The Odeon is a former concert hall in the Odeonsplatz in Munich, Bavaria, Germany, which is named after it. Built in the early 19th century to a design by Leo von Klenze and forming a counterpoint to the externally identical Palais Leuchtenberg, it was rebuilt after being almost totally destroyed in World War II and now houses the Bavarian Ministry of the Interior.

==History==
The Odeon was built in 1826-1828 on a commission from King Ludwig I of Bavaria and was originally a concert hall and ballroom. Klenze designed the exterior as an identical counterpart to that of the Palais Leuchtenberg, so that there was no outward indication of its function. The auditorium, which measured 75 by 125 ft and seated 1,445, had two superimposed colonnades which provided access on the ground floor and a gallery with standing room, and a ceiling 50 ft high with a skylight. The orchestra was accommodated in a semi-circular exedra, behind which in niches were busts by Johannes Leeb of the ten composers then considered most important in the history of music: Beethoven, Mozart, Gluck, Handel, Haydn, Vogler, Méhul, Weber, Cimarosa and Winter. The ceiling was decorated with frescoes in the Nazarene style: Apollo among the Muses by Wilhelm Kaulbach, Apollo among the Herdsmen by Adam Eberle and The Judgement of Midas by Hermann Anschütz. The hall, which has been called "one of the most extraordinary classical architectural solutions of the concert hall", had excellent acoustics and was popular with the public.

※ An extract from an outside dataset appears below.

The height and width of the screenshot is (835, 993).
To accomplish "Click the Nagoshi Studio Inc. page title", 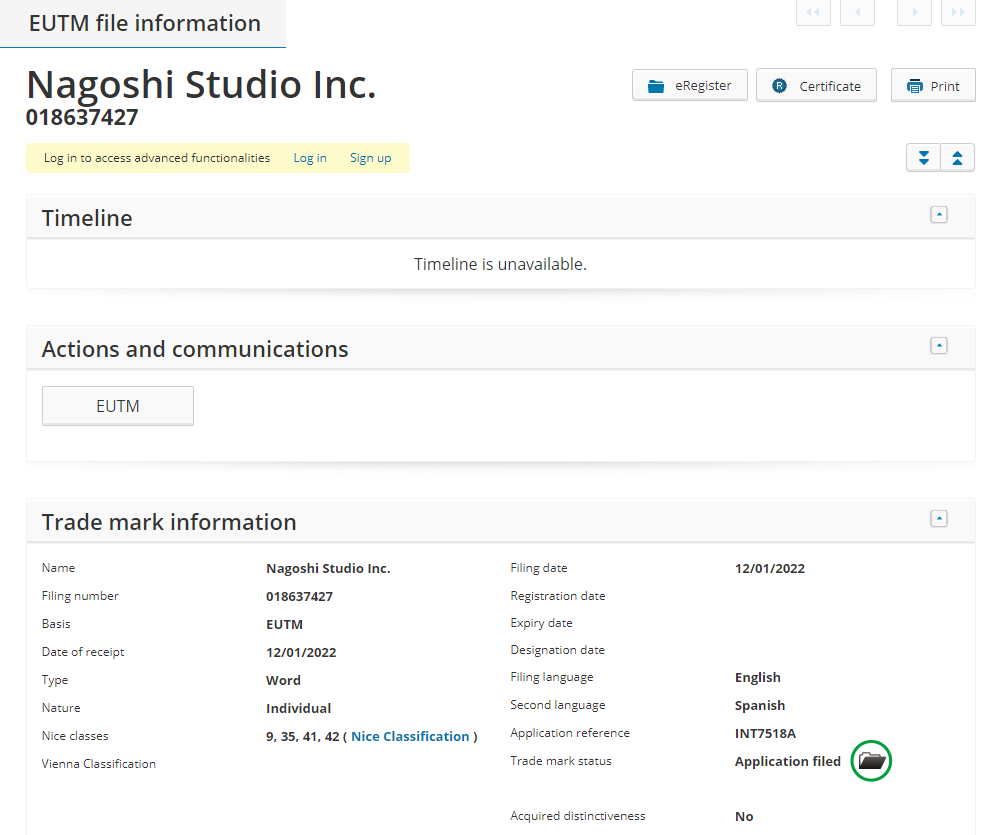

The building was gutted in an air raid on the night of 25 April 1944. Beginning in 1951, it was rebuilt by Josef Wiedemann to house the Ministry of the Interior. Recreation of the façade took until 1954. The former auditorium became an interior courtyard. Numerous lovers of music and architecture asked for it to be restored as a concert space, but this was not technically or financially feasible. The preservationist and architect Erwin Schleich campaigned for it to be recreated on the site of the Palais Leuchtenberg, also destroyed in the war, but despite widespread support organised by the Arbeitskreis Odeon (Odeon Working Group) formed by Schleich in 1960, that plan was also rejected. It pitted preservationists who argued that such a recreation would be a "forgery" against those like Schleich who valued "social utility" over authenticity.

In 2003-06, the courtyard was covered with a glazed roof (a gridshell) by the architecture firm of Ackermann and Partner.